** PROVIDED INFORMATION follows **

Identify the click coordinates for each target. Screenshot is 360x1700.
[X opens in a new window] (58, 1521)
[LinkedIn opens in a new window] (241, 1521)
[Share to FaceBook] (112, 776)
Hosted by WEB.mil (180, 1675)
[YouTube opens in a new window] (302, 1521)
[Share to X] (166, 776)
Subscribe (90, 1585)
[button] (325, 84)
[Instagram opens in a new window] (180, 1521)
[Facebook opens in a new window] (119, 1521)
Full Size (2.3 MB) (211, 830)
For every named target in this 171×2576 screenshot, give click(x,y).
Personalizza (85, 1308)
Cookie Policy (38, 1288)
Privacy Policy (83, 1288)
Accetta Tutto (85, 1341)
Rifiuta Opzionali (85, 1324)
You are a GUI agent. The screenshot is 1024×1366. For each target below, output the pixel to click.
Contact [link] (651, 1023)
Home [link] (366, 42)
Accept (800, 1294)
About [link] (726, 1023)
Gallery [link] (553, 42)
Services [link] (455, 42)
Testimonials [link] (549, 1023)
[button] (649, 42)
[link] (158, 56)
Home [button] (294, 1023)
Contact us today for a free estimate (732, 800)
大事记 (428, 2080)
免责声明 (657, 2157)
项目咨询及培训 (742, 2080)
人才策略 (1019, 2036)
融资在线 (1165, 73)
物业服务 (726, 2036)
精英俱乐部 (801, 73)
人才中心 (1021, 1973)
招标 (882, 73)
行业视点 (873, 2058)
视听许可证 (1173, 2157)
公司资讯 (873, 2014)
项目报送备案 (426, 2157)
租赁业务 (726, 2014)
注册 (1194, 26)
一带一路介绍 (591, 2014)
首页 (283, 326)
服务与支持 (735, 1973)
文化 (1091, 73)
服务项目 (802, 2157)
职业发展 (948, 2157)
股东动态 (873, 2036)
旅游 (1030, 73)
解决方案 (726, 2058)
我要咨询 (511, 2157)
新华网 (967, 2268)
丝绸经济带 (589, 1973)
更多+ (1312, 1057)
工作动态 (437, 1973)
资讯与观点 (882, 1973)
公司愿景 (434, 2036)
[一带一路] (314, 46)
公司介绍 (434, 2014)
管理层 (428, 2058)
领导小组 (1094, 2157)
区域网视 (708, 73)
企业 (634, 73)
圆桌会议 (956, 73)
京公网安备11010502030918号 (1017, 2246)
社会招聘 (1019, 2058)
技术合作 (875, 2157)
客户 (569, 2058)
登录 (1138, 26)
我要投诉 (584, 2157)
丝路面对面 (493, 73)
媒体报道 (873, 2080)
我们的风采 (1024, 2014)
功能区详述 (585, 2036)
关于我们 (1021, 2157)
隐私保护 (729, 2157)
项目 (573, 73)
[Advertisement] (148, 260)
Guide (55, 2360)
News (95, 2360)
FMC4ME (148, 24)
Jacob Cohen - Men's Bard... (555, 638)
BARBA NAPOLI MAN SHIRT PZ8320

** End of PROVIDED INFORMATION **

# [WORK REQUIRED]
The expected answer is an exact copy of the lines above, beginning at the line with "人才中心 (1021, 1973)" and ending at the line with "公司愿景 (434, 2036)", with both ends in.

# [RESULT]
人才中心 (1021, 1973)
招标 (882, 73)
行业视点 (873, 2058)
视听许可证 (1173, 2157)
公司资讯 (873, 2014)
项目报送备案 (426, 2157)
租赁业务 (726, 2014)
注册 (1194, 26)
一带一路介绍 (591, 2014)
首页 (283, 326)
服务与支持 (735, 1973)
文化 (1091, 73)
服务项目 (802, 2157)
职业发展 (948, 2157)
股东动态 (873, 2036)
旅游 (1030, 73)
解决方案 (726, 2058)
我要咨询 (511, 2157)
新华网 (967, 2268)
丝绸经济带 (589, 1973)
更多+ (1312, 1057)
工作动态 (437, 1973)
资讯与观点 (882, 1973)
公司愿景 (434, 2036)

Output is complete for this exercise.